Date: Fri, 13 Aug 2021 15:48:12 +0200
User-agent: Gnus/5.13 (Gnus v5.13) Emacs/28.0.50 (gnu/linux)

Emanuel Berg via Users list for the GNU Emacs text editor
<help-gnu-emacs@gnu.org> writes:

> Arthur Miller wrote:
>
>> Not to mention, that writing lisp is almost like writing
>> pseudo-algorithm. If you reflect over the names chosen in
>> that function, you can almost see that it was codded on the
>> go, as I was thinking of it. Compare that to pipes and names
>> like tr and cut and what not in your original shell
>> solution. So it is a kind of simplicity, in my eyes, to use
>> just one language, and I guess also a bit of personal
>> preferance of course.
>
> As for development time, if that's the right word, it must be
> much, much faster using the shell, which is mostly about

Why does it "must be" much much faster to code in shell than
elisp? Who says that? :)

> combining well known tools often with options and pattern that
> return over and over - it is very, very fast.
>
> Compare - this takes as long to do, as it takes to type it:
>
> #! /bin/zsh
> longest-line () {
>     local f=$1
>     awk '{ print length($0) " " $0; }' $f | sort -n | tail -1
> }
>
> with this - now, I had a function that worked along similar
> lines (ha) so for that reason, it wasn't that slow to write
> compared to the shell, without that, I don't know, depends on
> the current state/shape :)

I really like shell too, and unix philosophy and have been coded
shell for like 20 years, compared to elisp which I really started to
learn relatively recently, say one year ago, but I find lisp much faster
to code than shell. That what you coded there requires knowledge of
zshell, awk, sort and tail. If you call it from Emacs you pay four
process penalty compared to none if you code it elisp.

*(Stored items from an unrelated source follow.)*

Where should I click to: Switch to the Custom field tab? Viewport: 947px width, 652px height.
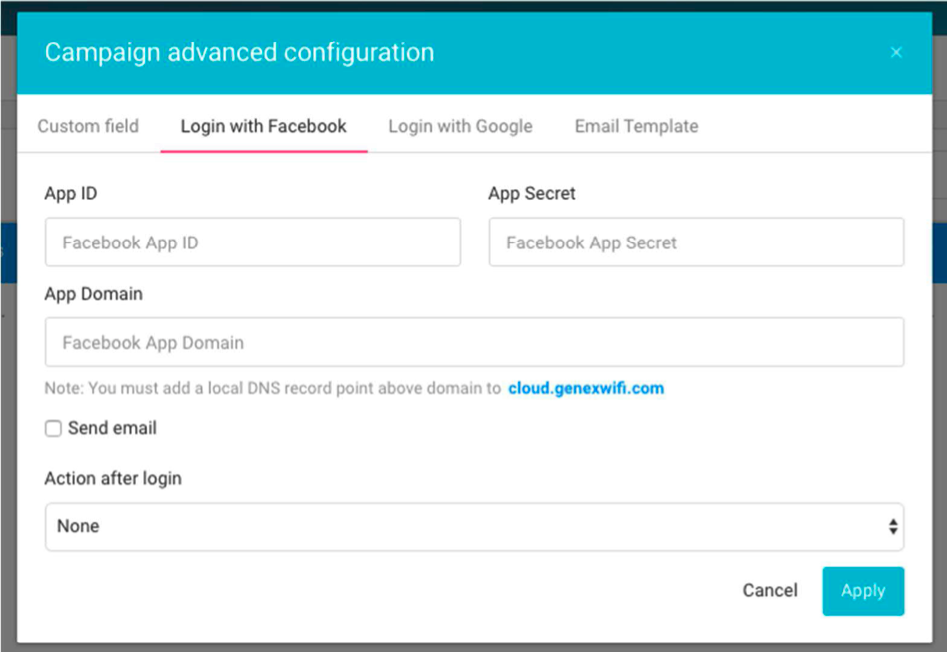[x=88, y=126]
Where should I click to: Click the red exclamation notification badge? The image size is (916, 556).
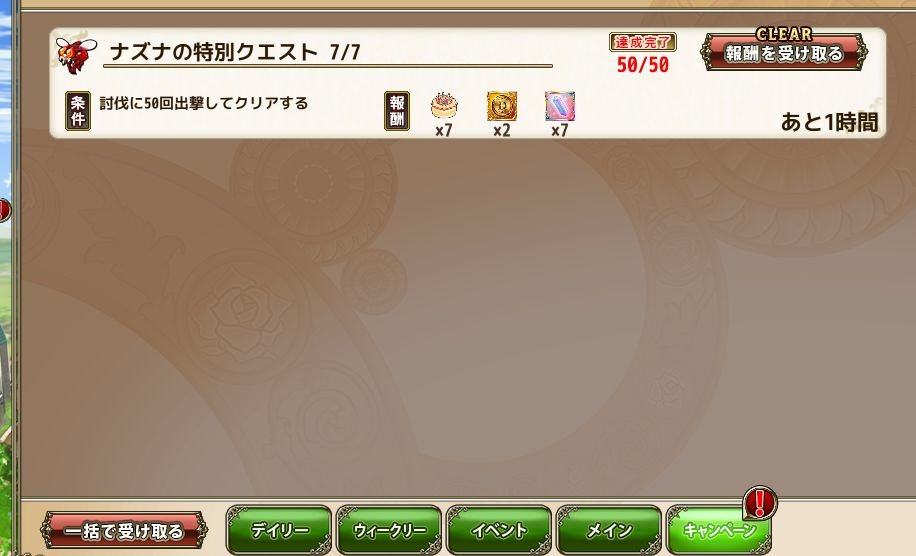pyautogui.click(x=759, y=502)
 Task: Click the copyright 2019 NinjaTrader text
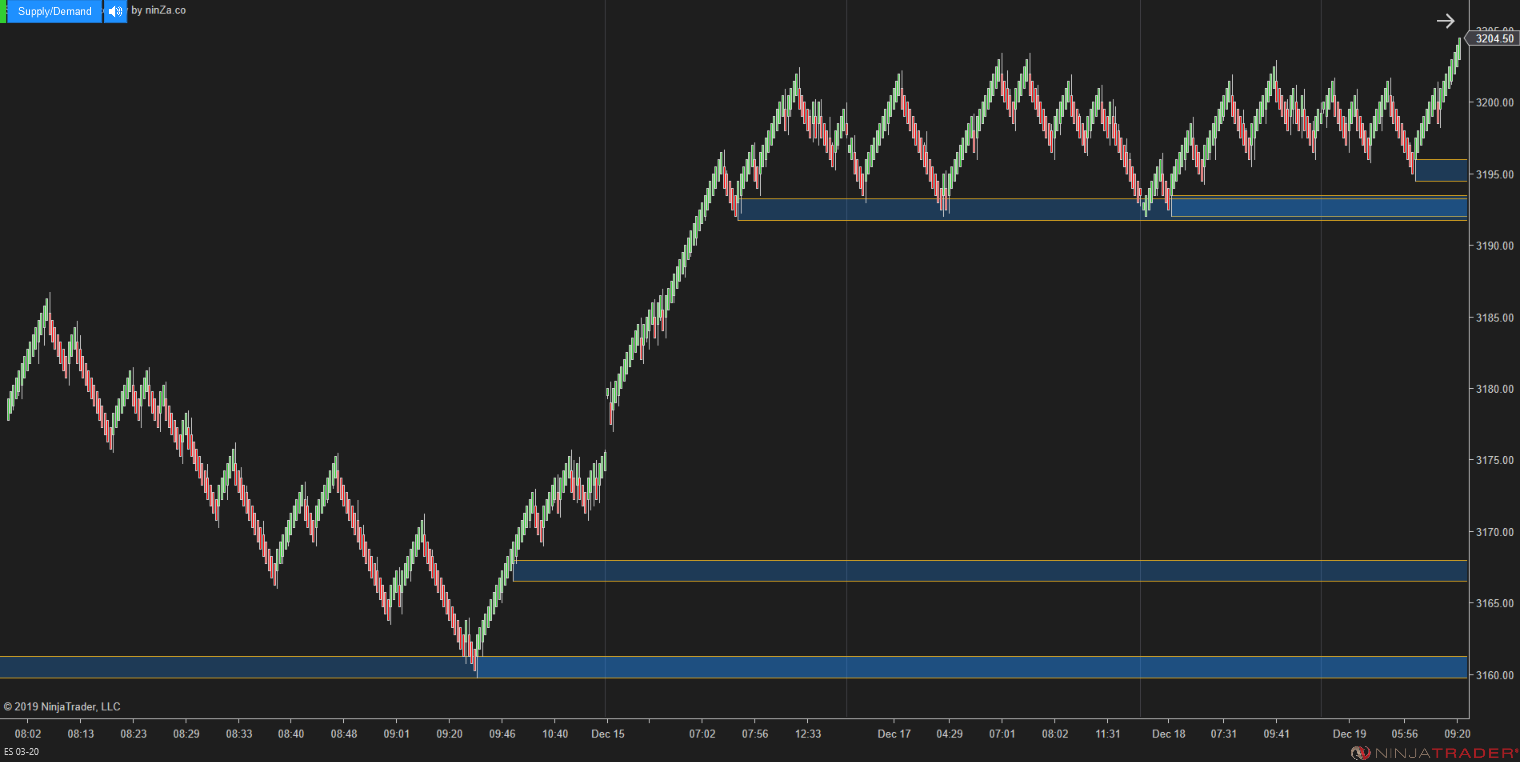click(x=62, y=706)
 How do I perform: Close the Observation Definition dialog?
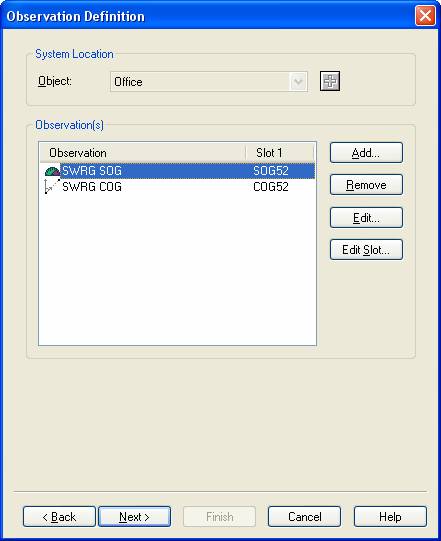[425, 16]
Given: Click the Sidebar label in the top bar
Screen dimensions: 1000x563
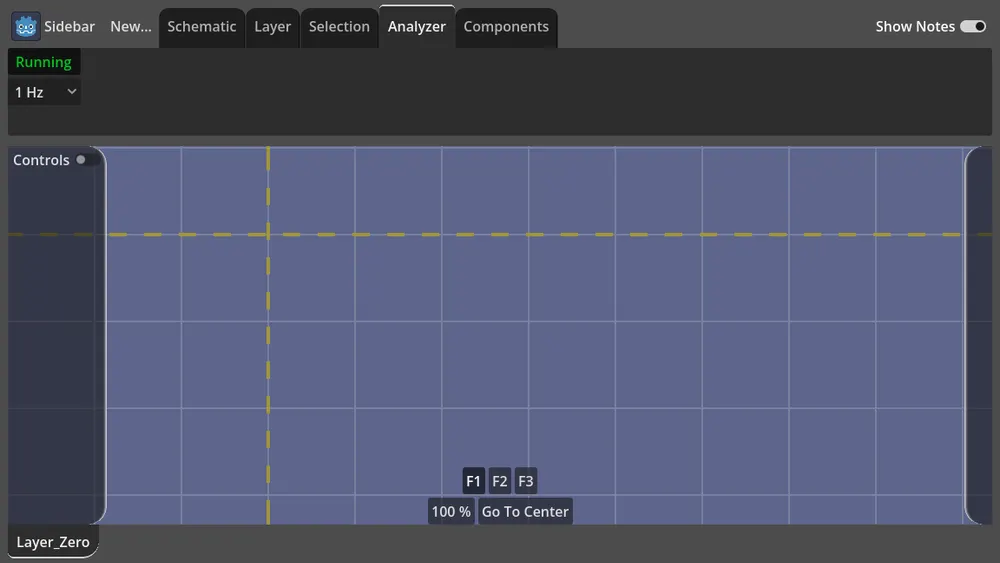Looking at the screenshot, I should tap(69, 27).
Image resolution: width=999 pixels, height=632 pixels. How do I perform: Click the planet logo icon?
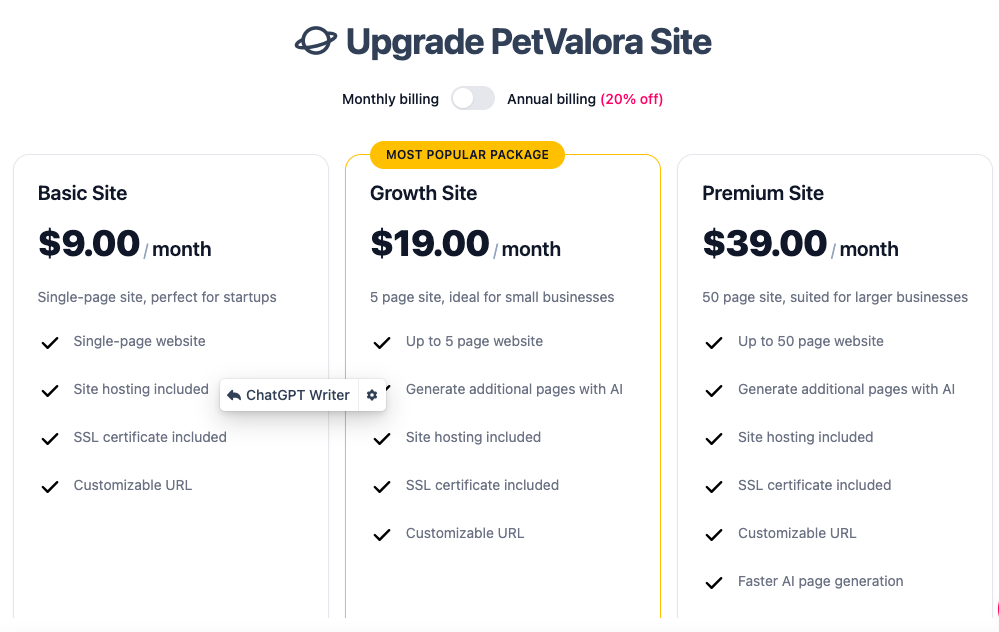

Not to mention
the portability, elisp will work without modification in Windows or Mac
too, your shell solution might or might not work as expected. Also if
you need to call it in other lisp functions you will have to wrap your
shell script in shell-command or start/call-process, so I personally
really don't see any point in doing it in shell instead of elisp,
because I don't see benefit. But you should of course, choose whatever
suits *your* heart and mind :).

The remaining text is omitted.